[ASSIGNMENT]: Please output every record below exactly as written, leaving out any pictures.

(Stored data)
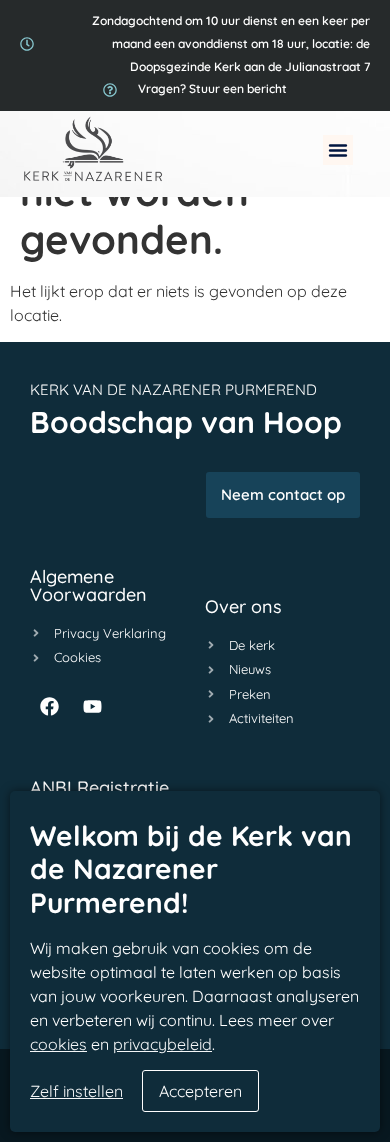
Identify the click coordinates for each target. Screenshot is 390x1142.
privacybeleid (162, 1044)
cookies (58, 1044)
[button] (338, 150)
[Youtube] (92, 707)
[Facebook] (49, 707)
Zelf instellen (76, 1091)
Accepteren (200, 1091)
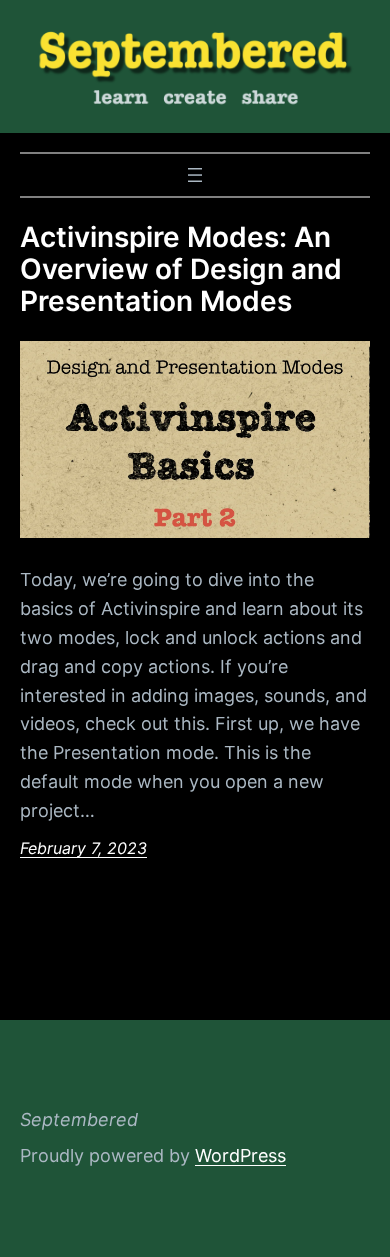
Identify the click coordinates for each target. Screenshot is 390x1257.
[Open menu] (195, 175)
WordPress (240, 1155)
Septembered (79, 1119)
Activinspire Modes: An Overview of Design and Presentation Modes (181, 269)
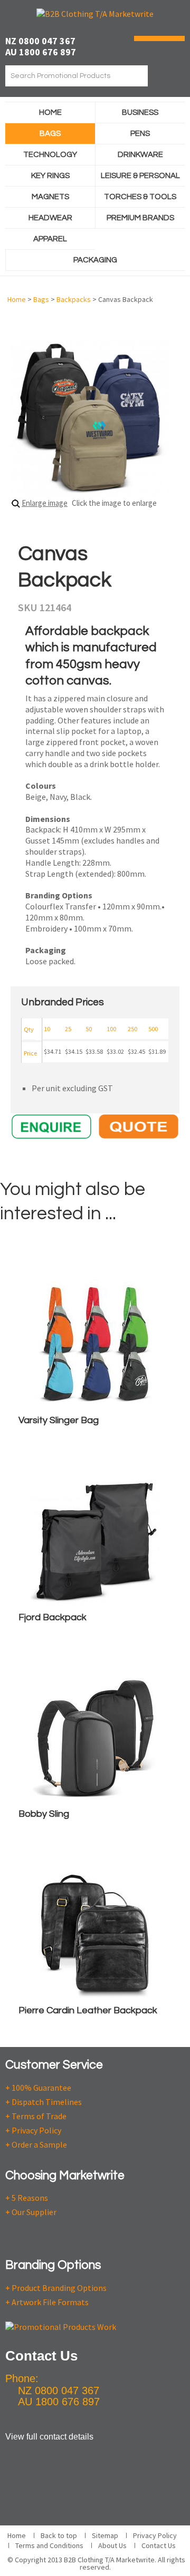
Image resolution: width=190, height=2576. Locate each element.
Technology (50, 155)
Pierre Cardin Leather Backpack (87, 2010)
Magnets (50, 197)
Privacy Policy (155, 2535)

[RESULT OF THIS TASK]:
Identify the click coordinates for each target. Screenshot is 390x1142.
privacybeleid (162, 1044)
cookies (58, 1044)
[button] (338, 150)
[Youtube] (92, 707)
[Facebook] (49, 707)
Zelf instellen (76, 1091)
Accepteren (200, 1091)
Identify the click coordinates for each target. Screenshot is 390x1257.
[Open menu] (195, 175)
WordPress (240, 1155)
Septembered (79, 1119)
Activinspire Modes: An Overview of Design and Presentation Modes (181, 269)
Image resolution: width=190, height=2576. Locate each element.
Technology (50, 155)
Pierre Cardin Leather Backpack (87, 2010)
Magnets (50, 197)
Privacy Policy (155, 2535)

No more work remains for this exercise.